-- MATERIAL PROVIDED --
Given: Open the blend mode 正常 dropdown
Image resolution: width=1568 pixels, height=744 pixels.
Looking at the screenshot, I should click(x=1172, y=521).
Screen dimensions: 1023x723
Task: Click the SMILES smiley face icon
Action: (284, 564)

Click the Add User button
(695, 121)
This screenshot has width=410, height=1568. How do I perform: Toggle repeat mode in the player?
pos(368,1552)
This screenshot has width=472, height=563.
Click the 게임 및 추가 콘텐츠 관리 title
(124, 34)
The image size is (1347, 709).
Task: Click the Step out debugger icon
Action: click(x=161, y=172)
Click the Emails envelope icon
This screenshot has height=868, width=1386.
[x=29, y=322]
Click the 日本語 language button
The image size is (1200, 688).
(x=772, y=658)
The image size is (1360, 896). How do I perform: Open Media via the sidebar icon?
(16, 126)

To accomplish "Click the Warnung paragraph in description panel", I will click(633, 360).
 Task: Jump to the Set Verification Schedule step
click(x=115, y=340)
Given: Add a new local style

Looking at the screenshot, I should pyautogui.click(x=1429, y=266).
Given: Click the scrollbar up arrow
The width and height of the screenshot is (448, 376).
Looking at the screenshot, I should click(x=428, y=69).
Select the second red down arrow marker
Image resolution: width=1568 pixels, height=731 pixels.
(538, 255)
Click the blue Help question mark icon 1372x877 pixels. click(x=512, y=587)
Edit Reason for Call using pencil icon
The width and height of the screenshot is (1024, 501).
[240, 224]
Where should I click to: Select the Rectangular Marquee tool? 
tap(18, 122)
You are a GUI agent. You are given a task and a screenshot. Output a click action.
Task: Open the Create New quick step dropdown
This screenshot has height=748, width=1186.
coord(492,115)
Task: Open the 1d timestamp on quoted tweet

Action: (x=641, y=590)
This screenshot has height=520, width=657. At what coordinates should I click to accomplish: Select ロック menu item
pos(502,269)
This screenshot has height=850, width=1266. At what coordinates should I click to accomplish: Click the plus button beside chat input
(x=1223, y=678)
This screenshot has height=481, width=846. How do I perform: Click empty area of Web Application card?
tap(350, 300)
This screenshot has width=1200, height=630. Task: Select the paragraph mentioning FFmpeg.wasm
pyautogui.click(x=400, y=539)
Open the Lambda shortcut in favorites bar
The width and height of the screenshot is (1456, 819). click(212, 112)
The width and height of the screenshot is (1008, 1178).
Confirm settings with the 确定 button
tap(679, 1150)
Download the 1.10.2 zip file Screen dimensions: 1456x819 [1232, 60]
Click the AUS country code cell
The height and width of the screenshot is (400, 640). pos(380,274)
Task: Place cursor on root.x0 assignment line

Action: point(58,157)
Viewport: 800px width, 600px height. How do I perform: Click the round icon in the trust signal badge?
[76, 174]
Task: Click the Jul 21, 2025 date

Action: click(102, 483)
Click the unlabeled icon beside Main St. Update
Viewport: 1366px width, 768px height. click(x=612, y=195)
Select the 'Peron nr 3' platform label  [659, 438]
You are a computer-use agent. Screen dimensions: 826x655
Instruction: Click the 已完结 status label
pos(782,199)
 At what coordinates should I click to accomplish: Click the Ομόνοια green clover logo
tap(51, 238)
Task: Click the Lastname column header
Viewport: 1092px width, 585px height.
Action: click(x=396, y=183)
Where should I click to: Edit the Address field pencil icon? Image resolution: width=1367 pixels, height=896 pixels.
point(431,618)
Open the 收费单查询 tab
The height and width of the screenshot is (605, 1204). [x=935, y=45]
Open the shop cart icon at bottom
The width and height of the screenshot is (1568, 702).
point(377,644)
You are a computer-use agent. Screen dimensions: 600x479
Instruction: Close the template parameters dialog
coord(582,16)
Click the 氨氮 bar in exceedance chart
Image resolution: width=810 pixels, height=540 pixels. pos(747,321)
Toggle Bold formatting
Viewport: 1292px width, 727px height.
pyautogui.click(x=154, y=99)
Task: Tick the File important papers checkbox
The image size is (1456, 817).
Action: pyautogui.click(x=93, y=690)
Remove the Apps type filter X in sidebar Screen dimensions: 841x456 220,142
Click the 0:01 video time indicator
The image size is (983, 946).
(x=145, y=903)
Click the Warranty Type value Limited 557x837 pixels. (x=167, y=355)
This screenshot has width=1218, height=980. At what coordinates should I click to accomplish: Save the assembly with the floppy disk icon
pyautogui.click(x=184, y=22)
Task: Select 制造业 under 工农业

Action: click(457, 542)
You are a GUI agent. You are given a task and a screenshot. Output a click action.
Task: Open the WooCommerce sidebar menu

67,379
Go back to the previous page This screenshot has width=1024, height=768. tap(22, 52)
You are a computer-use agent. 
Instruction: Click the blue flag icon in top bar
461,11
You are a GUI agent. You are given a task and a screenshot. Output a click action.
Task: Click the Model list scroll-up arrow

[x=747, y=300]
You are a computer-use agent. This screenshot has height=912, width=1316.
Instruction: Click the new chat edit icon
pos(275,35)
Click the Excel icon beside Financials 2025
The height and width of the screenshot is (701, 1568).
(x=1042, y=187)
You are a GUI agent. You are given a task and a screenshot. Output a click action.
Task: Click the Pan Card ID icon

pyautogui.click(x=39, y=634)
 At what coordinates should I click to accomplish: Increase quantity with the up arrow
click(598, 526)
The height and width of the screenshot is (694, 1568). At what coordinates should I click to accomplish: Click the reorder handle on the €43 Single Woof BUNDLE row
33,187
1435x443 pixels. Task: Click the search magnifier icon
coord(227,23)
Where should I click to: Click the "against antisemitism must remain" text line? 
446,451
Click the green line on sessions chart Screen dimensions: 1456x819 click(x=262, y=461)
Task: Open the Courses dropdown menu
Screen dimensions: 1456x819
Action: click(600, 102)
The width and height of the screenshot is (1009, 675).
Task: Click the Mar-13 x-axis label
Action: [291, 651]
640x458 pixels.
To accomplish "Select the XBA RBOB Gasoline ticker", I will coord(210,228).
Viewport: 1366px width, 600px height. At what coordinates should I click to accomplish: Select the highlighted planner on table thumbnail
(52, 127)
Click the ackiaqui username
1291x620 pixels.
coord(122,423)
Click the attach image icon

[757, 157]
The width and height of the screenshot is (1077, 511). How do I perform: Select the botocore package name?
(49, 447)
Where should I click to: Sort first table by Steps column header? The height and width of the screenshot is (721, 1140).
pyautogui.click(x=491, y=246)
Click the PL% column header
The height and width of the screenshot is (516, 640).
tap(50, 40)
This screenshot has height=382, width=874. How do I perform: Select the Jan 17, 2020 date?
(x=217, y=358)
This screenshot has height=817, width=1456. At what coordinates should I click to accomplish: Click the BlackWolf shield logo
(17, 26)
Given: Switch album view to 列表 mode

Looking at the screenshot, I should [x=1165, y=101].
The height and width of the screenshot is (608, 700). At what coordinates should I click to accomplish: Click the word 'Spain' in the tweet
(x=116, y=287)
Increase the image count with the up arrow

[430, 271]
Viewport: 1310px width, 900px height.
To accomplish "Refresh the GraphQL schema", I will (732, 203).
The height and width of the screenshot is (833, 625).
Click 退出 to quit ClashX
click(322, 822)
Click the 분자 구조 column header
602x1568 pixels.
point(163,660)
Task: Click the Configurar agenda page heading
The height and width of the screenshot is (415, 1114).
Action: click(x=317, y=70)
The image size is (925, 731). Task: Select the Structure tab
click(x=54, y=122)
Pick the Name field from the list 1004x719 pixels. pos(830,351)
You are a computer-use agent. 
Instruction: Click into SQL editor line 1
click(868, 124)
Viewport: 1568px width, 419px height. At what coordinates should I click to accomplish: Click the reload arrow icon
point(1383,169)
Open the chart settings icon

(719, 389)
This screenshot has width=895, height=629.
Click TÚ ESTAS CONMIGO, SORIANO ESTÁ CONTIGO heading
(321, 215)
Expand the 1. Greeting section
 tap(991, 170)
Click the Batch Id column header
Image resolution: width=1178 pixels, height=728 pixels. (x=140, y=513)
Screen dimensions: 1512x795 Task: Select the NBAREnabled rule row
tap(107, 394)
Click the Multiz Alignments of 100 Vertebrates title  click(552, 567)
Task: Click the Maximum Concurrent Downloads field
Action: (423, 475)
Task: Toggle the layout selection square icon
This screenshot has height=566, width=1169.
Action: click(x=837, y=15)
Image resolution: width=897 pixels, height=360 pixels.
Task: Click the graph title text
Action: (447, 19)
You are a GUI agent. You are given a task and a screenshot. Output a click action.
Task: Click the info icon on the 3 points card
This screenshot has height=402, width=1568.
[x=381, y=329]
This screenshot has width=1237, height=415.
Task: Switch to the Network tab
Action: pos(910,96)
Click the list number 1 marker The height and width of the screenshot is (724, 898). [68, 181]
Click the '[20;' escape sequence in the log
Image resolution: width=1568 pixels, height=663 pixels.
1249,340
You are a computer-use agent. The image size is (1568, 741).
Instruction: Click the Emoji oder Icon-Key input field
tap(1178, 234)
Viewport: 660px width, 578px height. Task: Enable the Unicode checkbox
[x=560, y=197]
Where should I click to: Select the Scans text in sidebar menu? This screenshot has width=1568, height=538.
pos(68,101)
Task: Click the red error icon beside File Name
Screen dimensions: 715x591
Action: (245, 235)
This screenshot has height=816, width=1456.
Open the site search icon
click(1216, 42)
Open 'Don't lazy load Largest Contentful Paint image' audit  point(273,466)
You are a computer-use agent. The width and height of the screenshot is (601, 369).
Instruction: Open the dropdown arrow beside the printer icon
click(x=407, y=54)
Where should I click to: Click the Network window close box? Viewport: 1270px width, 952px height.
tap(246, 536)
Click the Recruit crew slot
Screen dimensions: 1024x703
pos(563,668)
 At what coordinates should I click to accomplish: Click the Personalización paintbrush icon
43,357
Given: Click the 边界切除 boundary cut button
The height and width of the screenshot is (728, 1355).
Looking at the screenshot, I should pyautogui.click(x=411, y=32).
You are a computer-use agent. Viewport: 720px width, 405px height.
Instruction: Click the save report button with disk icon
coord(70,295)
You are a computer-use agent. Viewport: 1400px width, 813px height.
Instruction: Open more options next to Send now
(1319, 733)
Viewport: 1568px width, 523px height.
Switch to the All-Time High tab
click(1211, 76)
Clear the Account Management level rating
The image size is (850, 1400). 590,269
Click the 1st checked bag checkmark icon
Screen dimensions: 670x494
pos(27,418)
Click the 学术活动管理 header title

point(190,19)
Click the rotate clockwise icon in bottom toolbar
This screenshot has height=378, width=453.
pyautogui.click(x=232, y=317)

-- TASK DESCRIPTION --
Write out the entries from the start through the line that contains "pos(368,1552)", copying each line exactly as it appears.

-- ANSWER TO THIS EXERCISE --
Given: Open the blend mode 正常 dropdown
Image resolution: width=1568 pixels, height=744 pixels.
Looking at the screenshot, I should click(x=1172, y=521).
Screen dimensions: 1023x723
Task: Click the SMILES smiley face icon
Action: (284, 564)

Click the Add User button
(695, 121)
This screenshot has width=410, height=1568. How do I perform: Toggle repeat mode in the player?
pos(368,1552)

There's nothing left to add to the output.